Notice here, in this treatment, we have identical m's. The particles are the same, but, and this is important, the velocities of the molecules are not the same. That is going to be important.

Now, this expression here, I want to simplify a little bit. In particular, I want to simplify the sum of the squares of the velocity components in the x direction for each one of the molecules.

To do that simplification, I am going to introduce this quantity. This quantity is the average of the square of the velocity in the x direction.

What this means is I take the velocity in the x direction, I square it, and then I take the average.

This is not the square of the average velocity in the x direction. That is different.

This is the average of the square of the velocity in the x direction. How am I going to evaluate that quantity? Well, I am going to take the velocity in the x direction for molecule one and square it and add to that the square of the velocity in the x direction for molecule two and add to that the square of the velocity in the x direction for molecule three, all the way up to molecule n.

And then, if I want the average, I am going to divide by n, the number of molecules there are.

I am just going to bring n, here, over to the other side.

I have n times the average of the velocity in the x direction squared as this sum, and this is exactly the sum that I had in my expression for the total force.

I can simplify that now. There is that same expression.

Here is my total force. What I am going to do is I am going to substitute n times the average of the velocity in the x direction squared in for this whole sum, and I have now something that is much tidier. That is the total force exerted by all the collisions of the molecules in the container on that front wall. But now I want the pressure.

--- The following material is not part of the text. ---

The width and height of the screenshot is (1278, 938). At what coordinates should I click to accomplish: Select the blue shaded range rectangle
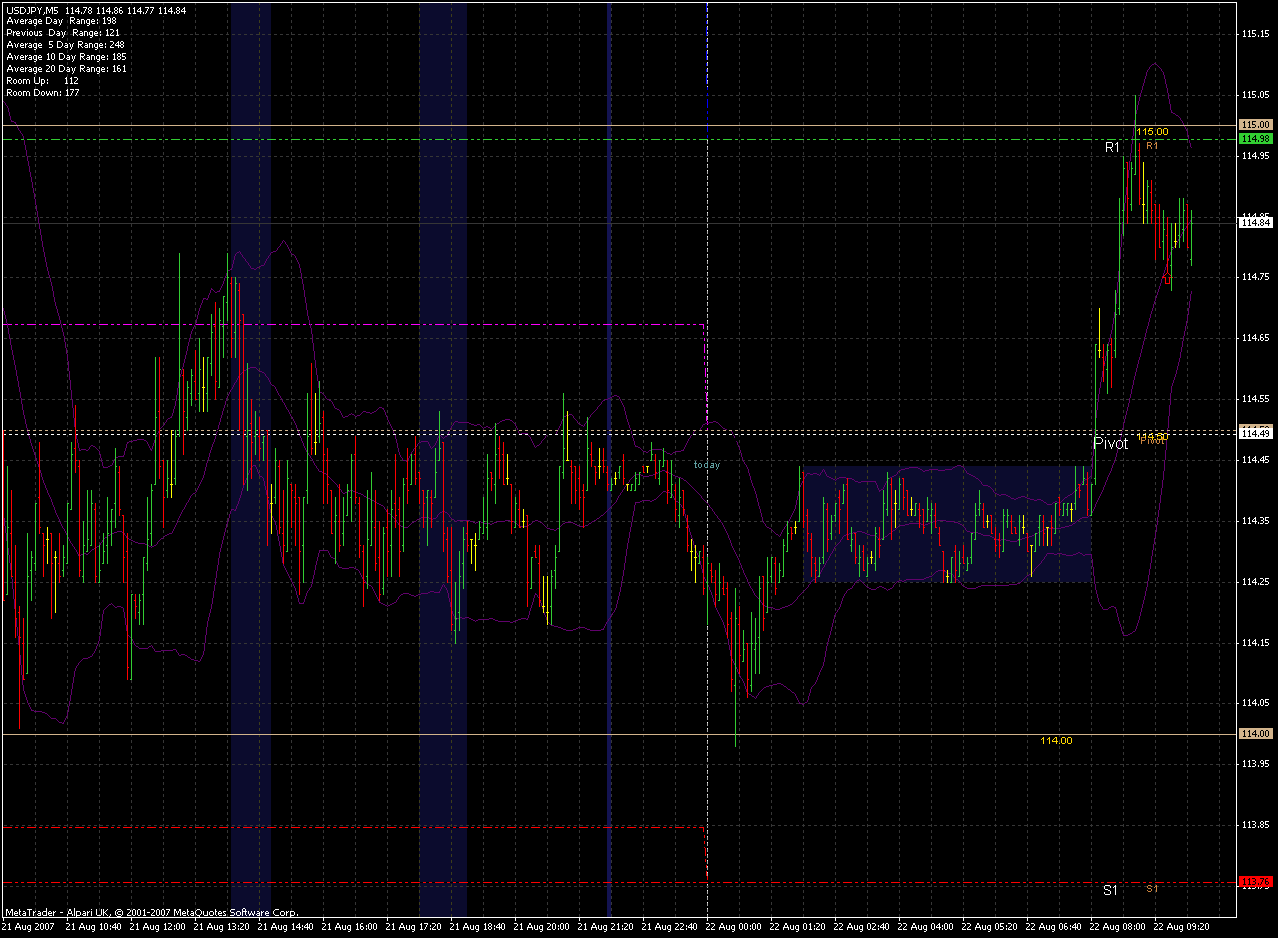pyautogui.click(x=947, y=524)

And the pressure is just force per unit area.

And so, I am going to take my expression for the force and divide it by the unit area. The area is the area of this wall, here, in my initial example.

I am going to call that area A. And if this is a Q, and I am going to make it a Q because it is easier to do it that way, the area times the length then of this box is just the volume. Here is the volume.

There is my expression for the pressure due to all of the molecule colliding with the front wall of that box.

However, this is an expression for the pressure in one dimension only, the x dimension.

And we know, in real life, we have three dimensions. We have to take care of that.

Let's do that now. Let's extend this problem to three dimensions. To do so, I am just going to realize right here that the square of the velocity is the sum of the squares of the components.

That, you understand. That is okay.

What is not so obvious is this. The average of the square of the velocity is the sum of the average of the squares of each one of the components. That is true.

You can prove that. We are not going to prove that.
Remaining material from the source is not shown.